In “Cloud Nine” (2007) schlüpft der Künstler selbst in die Schauspielhauptrolle und ergießt sich in einem Monolog, den er in manisch-aggressiven Hasstiraden zum Leben erweckt, gegen den Kunstbetrieb, seine Mechanismen und den zunehmenden und um sich greifenden Bedeutungsverlust, der daraus erwächst. Der Auslöser? Auf die tiefgründige Frage “Und, wohin gehen wir, zu dir oder zu mir?” antwortet seine Freundin, indem sie ihm einen Flyer der Kunstbiennale entgegenstreckt. So schlingert der Kurzfilm zwischen romantischem Stummfilmflair und Klaus Kinski at his best. Die Mischung macht’s.
Ganz anders “The Vision of Father Joseph” (2008), ein Found Footage Film, also ein Film, der aus gefundenem Material zusammengesetzt, montiert und manipuliert wird. Er erzählt die wahnwitzig fiktive Geschichte eines katholischen Geistlichen, der als Undercover Agent des Vatikan anstelle von Juri Gagarin ins All fliegt. Als seine Deckung auffliegt, kappen die Sowjets die Sauerstoffzufuhr. Die Sterbevision des Agenten: Eine Abfolge von lautlosen “Hoppala” – Videos aus dem Internet, die, durchwachsen mit Sequenzen aus dem Musikvideo von The Doors und unterlegt mit deren Song “The End”, eine groteske Komik schaffen. Lachen, Unwohlsein, Mitleid? Man weiß nicht genau, was man fühlen soll.
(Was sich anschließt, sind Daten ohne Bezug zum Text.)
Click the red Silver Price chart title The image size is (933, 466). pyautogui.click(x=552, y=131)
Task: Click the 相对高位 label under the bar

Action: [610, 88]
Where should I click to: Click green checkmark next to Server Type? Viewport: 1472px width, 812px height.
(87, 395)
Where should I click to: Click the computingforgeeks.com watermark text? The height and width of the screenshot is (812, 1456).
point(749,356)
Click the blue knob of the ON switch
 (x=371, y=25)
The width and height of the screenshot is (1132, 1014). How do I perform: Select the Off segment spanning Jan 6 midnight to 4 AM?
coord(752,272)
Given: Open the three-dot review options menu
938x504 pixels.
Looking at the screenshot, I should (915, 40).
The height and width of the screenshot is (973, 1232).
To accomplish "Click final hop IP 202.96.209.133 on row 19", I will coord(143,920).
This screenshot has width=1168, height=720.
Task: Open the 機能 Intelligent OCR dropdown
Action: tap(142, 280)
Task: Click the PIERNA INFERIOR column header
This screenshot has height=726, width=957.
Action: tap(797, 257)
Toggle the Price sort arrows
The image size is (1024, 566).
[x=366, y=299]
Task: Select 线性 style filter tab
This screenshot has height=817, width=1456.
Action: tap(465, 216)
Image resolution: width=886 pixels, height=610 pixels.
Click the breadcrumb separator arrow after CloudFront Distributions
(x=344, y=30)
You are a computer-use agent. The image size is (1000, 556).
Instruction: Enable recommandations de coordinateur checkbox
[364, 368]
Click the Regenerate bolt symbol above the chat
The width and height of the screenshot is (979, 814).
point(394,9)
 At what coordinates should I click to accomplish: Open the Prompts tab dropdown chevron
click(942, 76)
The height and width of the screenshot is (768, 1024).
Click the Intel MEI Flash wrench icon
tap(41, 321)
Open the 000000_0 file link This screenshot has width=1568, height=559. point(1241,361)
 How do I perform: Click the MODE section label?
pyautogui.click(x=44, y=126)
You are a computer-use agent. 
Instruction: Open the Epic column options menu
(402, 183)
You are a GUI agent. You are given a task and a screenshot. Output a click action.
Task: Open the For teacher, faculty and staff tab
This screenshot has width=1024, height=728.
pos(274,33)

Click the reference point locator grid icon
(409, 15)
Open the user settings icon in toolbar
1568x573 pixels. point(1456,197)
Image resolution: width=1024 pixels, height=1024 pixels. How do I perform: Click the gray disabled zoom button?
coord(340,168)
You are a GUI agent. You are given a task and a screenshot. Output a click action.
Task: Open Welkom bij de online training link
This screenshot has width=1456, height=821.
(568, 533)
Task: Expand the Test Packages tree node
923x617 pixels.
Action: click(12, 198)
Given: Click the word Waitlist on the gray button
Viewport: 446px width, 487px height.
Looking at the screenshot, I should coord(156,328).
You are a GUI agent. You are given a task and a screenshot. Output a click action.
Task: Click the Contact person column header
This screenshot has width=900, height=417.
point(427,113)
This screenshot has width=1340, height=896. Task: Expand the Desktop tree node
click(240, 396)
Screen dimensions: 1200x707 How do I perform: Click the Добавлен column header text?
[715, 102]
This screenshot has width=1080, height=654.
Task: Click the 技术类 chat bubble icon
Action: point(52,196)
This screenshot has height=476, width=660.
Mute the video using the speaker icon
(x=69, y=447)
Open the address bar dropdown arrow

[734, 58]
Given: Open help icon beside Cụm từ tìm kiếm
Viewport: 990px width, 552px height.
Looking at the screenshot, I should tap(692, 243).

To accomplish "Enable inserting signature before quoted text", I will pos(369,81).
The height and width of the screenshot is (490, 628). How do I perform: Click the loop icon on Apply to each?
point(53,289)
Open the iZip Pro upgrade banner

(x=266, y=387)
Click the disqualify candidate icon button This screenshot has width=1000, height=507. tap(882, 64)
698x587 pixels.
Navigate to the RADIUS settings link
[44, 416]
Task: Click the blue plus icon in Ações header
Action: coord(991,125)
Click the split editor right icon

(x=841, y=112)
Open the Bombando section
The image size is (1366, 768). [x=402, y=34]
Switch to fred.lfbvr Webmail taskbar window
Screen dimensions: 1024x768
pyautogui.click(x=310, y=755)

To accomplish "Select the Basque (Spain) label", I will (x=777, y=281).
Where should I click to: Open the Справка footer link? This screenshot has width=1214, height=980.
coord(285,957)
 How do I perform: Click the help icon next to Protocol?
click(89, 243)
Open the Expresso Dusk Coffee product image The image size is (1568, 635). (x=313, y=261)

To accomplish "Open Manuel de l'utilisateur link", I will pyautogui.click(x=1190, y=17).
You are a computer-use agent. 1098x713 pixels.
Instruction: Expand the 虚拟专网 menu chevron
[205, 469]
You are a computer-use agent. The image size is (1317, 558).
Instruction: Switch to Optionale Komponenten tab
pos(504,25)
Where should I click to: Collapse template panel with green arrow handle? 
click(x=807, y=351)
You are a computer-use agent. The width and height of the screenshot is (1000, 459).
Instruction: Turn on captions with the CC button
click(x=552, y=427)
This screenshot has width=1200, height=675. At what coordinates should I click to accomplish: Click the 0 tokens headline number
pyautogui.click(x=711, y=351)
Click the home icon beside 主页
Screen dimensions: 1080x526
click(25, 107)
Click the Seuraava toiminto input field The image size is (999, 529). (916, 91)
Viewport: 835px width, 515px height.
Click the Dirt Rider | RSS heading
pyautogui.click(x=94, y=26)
Auf jeden Fall kann sich der Zuseher einer Verwirrtheit nicht entziehen.
Auch “The Story of Doctor Faustus the Tiny” (2009) ward so vorher noch nie gesehen. Im Stil des Stummfilms der 20er gefasst, aktualisiert Cieslak die Thematik rein inhaltlich. Da kann es dann schon mal vorkommen, dass Mephistopheles ein leicht bekleidetes Mädchen mit Plastik-Teufelsdreizack, Corsage und – auf Inlineskates unterwegs ist. Protagonist ist wiederum der Künstler selbst, aus praktischen Gründen wie er sagt. Von seiner großen Liebe, einer Kunststudentin abgewiesen, wünscht Faustus sich, intellektueller und künstlerischer zu werden und schließt einen verhängnisvollen Pakt mit dem Teufel. Einsatz: Wie eh und je – seine Seele. Als Faustus 2.0 jedoch am nächsten Tag die Früchte ernten möchte, fühlt sich seine Angebetete durch ihr
individuelles Kunstverständnis plötzlich viel mehr zu einem vulgären Motorbiker hingezogen. Der ausstellungstragende Satz “Kunst ist eine Marmelade aus der verbotenen Frucht” stammt aus dieser Arbeit und spielt auf unnötige und unbegründete Tabubrüche an. Witzig, komplex, kritisch und intelligent.
Geboren in einem kleinen Ort am äußersten Rand von Südostpolen, einem Ort, an dem das Internet Informationsquelle Nummer 1 ist, einem Ort, an dem sich, wie man es ihm gerne unterstellen möchte, “Katz und Hund Gute Nacht sagen”, kommt Maks Cieslak 1983 zur Welt. Gut so! Wir haben sonst wirklich schon alles gesehen! VIENNARAMA meint: Dieser Mann ist Genie UND Wahnsinn! Anschauen, anschauen!